According to the schedule announced by Maia, the debates on pension reform will start on February 5th, and the voting on the reform will come begin February 19th, right after Carnival celebrations.
For the lawmaker the conditions next year will be more favorable for the approval of the much-needed reform. “The reaction (of the reform) by society has already improved a lot, and tends to improve further in the coming weeks,” announced Maia on Thursday on the floor of the Chamber. “I hope that we can have this matter approved because it is fundamental for Brazil,” added the lawmaker.
Political analysts and some opposition lawmakers, however, believe that the pension reform will be very difficult to pass in Congress in 2018. They argue that since 2018 is an election year, lawmakers vying re-election would not be willing to risk their popularity by voting for the much criticized bill.

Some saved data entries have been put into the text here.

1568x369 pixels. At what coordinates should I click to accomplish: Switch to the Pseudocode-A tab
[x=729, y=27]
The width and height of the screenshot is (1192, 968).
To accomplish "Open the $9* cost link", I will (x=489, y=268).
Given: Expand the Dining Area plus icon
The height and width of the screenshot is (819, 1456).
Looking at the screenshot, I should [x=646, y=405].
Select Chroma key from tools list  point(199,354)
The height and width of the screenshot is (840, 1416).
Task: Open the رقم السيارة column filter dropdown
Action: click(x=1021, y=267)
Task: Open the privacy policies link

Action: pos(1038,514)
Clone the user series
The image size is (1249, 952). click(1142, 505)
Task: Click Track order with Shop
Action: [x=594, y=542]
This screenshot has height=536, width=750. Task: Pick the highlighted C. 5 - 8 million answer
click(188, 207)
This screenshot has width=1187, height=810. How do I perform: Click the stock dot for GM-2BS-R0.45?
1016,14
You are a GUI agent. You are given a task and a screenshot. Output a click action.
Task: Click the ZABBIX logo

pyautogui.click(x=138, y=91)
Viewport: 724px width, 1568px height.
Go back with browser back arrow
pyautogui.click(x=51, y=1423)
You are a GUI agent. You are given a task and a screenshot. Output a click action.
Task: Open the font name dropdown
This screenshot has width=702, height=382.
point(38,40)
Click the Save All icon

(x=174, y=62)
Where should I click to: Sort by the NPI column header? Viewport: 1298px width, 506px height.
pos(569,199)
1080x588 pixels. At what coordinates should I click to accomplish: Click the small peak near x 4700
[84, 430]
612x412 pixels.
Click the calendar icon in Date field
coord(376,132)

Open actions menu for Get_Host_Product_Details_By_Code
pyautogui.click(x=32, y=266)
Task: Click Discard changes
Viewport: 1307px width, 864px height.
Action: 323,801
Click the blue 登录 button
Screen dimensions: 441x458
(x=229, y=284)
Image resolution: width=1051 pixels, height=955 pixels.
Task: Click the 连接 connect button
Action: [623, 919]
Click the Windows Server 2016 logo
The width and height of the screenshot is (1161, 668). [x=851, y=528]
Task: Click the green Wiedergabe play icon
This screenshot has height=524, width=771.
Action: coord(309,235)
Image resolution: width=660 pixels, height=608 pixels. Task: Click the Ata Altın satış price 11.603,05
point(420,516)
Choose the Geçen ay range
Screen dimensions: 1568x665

“I find it very difficult to have the discussions and vote in February, when there is a big holiday, a holiday of national character, and this can be confused with the Carnival parties,” PSB leader in the Lower House, Julio Delgado, was quoted as saying to government news agency, Agencia Brasil.
“The proximity of the elections hinders (the approval). We are very confident about winning another battle,” added Delgado.
For Maia, however, the extra time until February will be positive for trying to convince undecided lawmakers to pass the bill. “My belief is that when this vote starts on the 19th, we will have 320 votes in the next plenary to approve the pension reform,” he said.